How to complete this task >>
Every single record needs to be restated word for word.

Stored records
****
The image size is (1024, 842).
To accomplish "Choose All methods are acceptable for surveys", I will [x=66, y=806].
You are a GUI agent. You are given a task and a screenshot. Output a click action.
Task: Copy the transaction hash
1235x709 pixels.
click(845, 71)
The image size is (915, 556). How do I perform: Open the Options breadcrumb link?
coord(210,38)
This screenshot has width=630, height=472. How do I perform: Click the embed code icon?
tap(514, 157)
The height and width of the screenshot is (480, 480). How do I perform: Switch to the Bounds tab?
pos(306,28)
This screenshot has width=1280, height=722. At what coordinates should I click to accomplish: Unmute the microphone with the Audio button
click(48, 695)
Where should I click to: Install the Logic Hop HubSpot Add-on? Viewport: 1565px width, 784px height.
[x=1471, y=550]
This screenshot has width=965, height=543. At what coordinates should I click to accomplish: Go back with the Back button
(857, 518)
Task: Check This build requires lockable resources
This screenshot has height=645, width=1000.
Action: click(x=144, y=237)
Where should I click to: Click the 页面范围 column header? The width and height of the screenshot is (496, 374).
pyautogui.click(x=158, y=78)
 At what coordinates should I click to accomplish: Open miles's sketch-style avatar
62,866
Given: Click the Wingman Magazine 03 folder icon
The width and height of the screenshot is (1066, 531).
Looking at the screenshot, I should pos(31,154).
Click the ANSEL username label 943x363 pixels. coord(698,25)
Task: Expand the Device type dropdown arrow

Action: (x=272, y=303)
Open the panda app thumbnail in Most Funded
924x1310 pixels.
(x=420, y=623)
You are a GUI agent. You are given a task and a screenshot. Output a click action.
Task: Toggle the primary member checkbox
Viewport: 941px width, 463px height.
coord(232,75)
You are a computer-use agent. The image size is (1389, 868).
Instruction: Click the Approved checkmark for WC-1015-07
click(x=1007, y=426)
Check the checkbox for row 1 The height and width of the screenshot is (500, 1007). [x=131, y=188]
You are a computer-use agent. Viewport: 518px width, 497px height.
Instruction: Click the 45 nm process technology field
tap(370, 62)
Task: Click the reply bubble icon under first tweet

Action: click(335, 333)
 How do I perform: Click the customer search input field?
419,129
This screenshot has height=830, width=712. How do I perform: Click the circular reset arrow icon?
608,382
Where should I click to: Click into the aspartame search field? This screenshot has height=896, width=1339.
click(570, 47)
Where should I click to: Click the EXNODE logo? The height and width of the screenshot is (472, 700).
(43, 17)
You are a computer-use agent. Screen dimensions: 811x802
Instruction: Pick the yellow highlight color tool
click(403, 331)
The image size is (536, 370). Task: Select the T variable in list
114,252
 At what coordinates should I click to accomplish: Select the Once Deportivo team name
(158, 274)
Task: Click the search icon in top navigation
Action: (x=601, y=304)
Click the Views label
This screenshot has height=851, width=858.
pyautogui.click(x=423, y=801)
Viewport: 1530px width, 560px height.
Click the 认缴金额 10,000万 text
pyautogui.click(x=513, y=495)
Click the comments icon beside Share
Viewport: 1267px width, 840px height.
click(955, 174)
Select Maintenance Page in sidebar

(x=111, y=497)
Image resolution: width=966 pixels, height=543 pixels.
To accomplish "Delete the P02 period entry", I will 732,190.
****
Result for this task >>
The image size is (1024, 842).
To accomplish "Choose All methods are acceptable for surveys", I will [x=66, y=806].
You are a GUI agent. You are given a task and a screenshot. Output a click action.
Task: Copy the transaction hash
1235x709 pixels.
click(845, 71)
The image size is (915, 556). How do I perform: Open the Options breadcrumb link?
coord(210,38)
This screenshot has width=630, height=472. How do I perform: Click the embed code icon?
tap(514, 157)
The height and width of the screenshot is (480, 480). How do I perform: Switch to the Bounds tab?
pos(306,28)
This screenshot has width=1280, height=722. At what coordinates should I click to accomplish: Unmute the microphone with the Audio button
click(48, 695)
Where should I click to: Install the Logic Hop HubSpot Add-on? Viewport: 1565px width, 784px height.
[x=1471, y=550]
This screenshot has width=965, height=543. At what coordinates should I click to accomplish: Go back with the Back button
(857, 518)
Task: Check This build requires lockable resources
This screenshot has height=645, width=1000.
Action: click(x=144, y=237)
Where should I click to: Click the 页面范围 column header? The width and height of the screenshot is (496, 374).
pyautogui.click(x=158, y=78)
 At what coordinates should I click to accomplish: Open miles's sketch-style avatar
62,866
Given: Click the Wingman Magazine 03 folder icon
The width and height of the screenshot is (1066, 531).
Looking at the screenshot, I should pos(31,154).
Click the ANSEL username label 943x363 pixels. coord(698,25)
Task: Expand the Device type dropdown arrow

Action: (x=272, y=303)
Open the panda app thumbnail in Most Funded
924x1310 pixels.
(x=420, y=623)
You are a GUI agent. You are given a task and a screenshot. Output a click action.
Task: Toggle the primary member checkbox
Viewport: 941px width, 463px height.
coord(232,75)
You are a computer-use agent. The image size is (1389, 868).
Instruction: Click the Approved checkmark for WC-1015-07
click(x=1007, y=426)
Check the checkbox for row 1 The height and width of the screenshot is (500, 1007). [x=131, y=188]
You are a computer-use agent. Viewport: 518px width, 497px height.
Instruction: Click the 45 nm process technology field
tap(370, 62)
Task: Click the reply bubble icon under first tweet

Action: click(335, 333)
 How do I perform: Click the customer search input field?
419,129
This screenshot has height=830, width=712. How do I perform: Click the circular reset arrow icon?
608,382
Where should I click to: Click into the aspartame search field? This screenshot has height=896, width=1339.
click(570, 47)
Where should I click to: Click the EXNODE logo? The height and width of the screenshot is (472, 700).
(43, 17)
You are a computer-use agent. Screen dimensions: 811x802
Instruction: Pick the yellow highlight color tool
click(403, 331)
The image size is (536, 370). Task: Select the T variable in list
114,252
 At what coordinates should I click to accomplish: Select the Once Deportivo team name
(158, 274)
Task: Click the search icon in top navigation
Action: (x=601, y=304)
Click the Views label
This screenshot has height=851, width=858.
pyautogui.click(x=423, y=801)
Viewport: 1530px width, 560px height.
Click the 认缴金额 10,000万 text
pyautogui.click(x=513, y=495)
Click the comments icon beside Share
Viewport: 1267px width, 840px height.
click(955, 174)
Select Maintenance Page in sidebar

(x=111, y=497)
Image resolution: width=966 pixels, height=543 pixels.
To accomplish "Delete the P02 period entry", I will 732,190.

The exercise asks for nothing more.